Don’t look now, but U.S. crude inventories are at their lowest level since September 2015. West Texas Intermediate (WTI) is on the cusp of a major breakout with a close above $62.00. Another big winner will be EOG Resources (EOG), which announced a major windfall from the new tax law (including Alternative Minimum Tax (AMT) carryover credits, depreciation write-downs), and an expectation that future earnings will not be subject to the U.S. Federal Income tax.
Main Street Tax Cut Dividends
As we continue to get a detailed analysis from individual businesses such as EOG, critics are crying foul and suggesting the benefits are tilted too much for big business and rich folks (that don’t live in New York, New Jersey, or California). They are simply wrong about the impact on Main Street.
The Trump Tax plan has produced instant Main Street dividends. Each day, more and more companies are announcing windfalls for their employees, communities, and charities.

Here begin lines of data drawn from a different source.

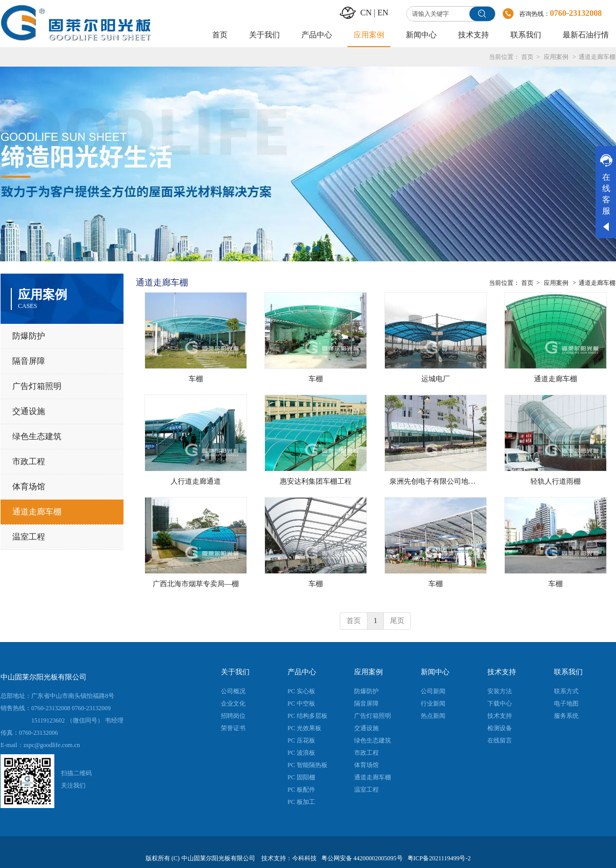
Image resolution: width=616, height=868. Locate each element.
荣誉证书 (233, 728)
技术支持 (502, 672)
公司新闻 (433, 691)
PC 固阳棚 (301, 777)
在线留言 (500, 740)
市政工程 (366, 753)
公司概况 (233, 691)
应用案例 (556, 57)
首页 (527, 57)
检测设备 (500, 728)
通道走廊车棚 (597, 57)
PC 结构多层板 (307, 716)
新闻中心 (435, 672)
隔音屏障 (366, 704)
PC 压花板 (301, 740)
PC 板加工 (301, 802)
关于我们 (235, 672)
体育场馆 (366, 765)
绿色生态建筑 (373, 740)
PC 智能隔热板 (307, 765)
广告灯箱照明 (373, 716)
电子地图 (566, 704)
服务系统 (566, 716)
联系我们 (568, 672)
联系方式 (566, 691)
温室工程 (366, 790)
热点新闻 (433, 716)
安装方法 (500, 691)
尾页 (397, 621)
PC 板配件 (301, 790)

Dozens of companies have announced actions based on new tax rates that include a window to bring home overseas profits.
I’m sure everyone has heard about On-Us checks that generally ranged from $1,000 to $2,000. Here are additional ways America is benefiting:
There is mounting evidence that state-enforced wages have resulted in job losses, but when companies have the confidence to hike wages, there is no employment destruction. Several companies, including BB&T, now start employees from $12.00 up to $15.00.
Regions Financial is increasing its 401K match for its more than 22,000+ employees in addition to certain hospital and accident insurance products (free of charge).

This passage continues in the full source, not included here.